Truth be known, crazy as they are, I like my family. They're entertaining and no matter how bad my life is at the time, their life is always worse. In essence, it's always good times listening to their weekly travails.
Plus, according to the tersely worded message left on my cell phone by my annoyed mother, my great-grandmother (who generally resides in Florida) would be making a cameo after returning from her honeymoon with her third husband.
If I missed dinner tonight it would be a week of guilt ridden silence and then an angry phone call from my mother. Love the woman, but man she can hold a grudge.
Rather reluctantly, I made my way to the car. I looked in the mirror once I was settled, saw I'd received a lot more sun than I realized, and debated about going home to change my clothes. I knew the Goonies "Truffle Shuffle" T-shirt I was wearing, the lack of makeup and the fresh sunburn were all going to be bulls-eyes on my chest when my mother caught sight of them. I weighed which lecture would be worse -- being late or my attire -- and ultimately decided to just suck it up. Truth is, sometimes I like watching my mothe
r's head implode when she sees my outfit. It's just one of the fun games we play.
I immediately jumped on the freeway and started my trek north. I figured I might as well not put it off.
The family restaurant is really a throwback to the 1950s -- which is when my great-grandmother and her first husband opened it after they got married. I call him her first husband instead of my great-grandfather because I really can't remember the man. I have one memory of him playing chess with my uncle Tim, his namesake.
What's interesting about Great-Grandpa Tim is that I always heard he was this mellow dude who was kind of, well, boring. Funny thing is, he died while having sex with my great-grandmother (they were in their sixties at the time, mind you) and when the paramedics came he was stone dead with a stone hard-on. My family was mortified and tried to cover him up with a sheet, but the tent was still obvious. After his death, a long held family secret came out that my great-grandfather had fathered another child out of wedlock -- with my great-grandma's sister. Guess he wasn't that boring after all.

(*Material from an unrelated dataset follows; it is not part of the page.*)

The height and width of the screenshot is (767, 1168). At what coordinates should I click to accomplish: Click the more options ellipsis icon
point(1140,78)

Anyway, after his death, my grandparents Jasper and Tilly took over and now my uncle Tim runs the place -- with unwanted oversight from my Grandpa Jasper. For her part, my great-grandmother Edith moved on to marry a mean man to get his money and now a nice man on his last leg -- who also happens to be rich.

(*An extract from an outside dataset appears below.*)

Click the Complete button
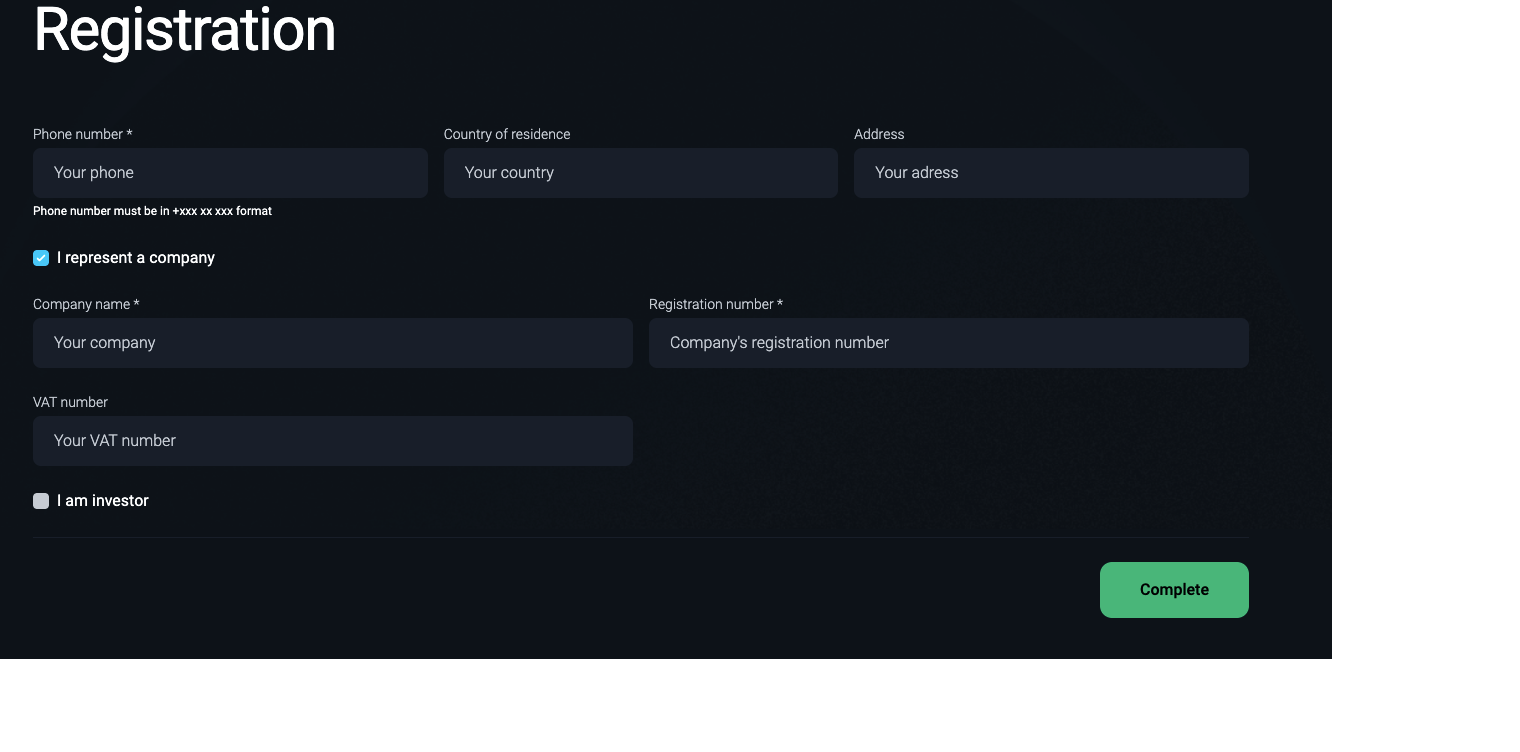Screen dimensions: 1520x752 coord(1173,590)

I guess you could say I come from a curious gene pool. The restaurant side of the family is my mother's side of the family. She and my father divorced a few years ago and his family is just as weird -- but in a different way. Oh, and my dad's side of the family can't cook for crap but is uncomfortably tight-lipped while my mom's side of the family are all gourmet cooks and never met a piece of gossip they didn't want to spread. Funny thing is, while the so-called adults in the family get embarrassed by each other's antics, my multitude of cousins and I just find it entertaining and fodder for dinner conversation.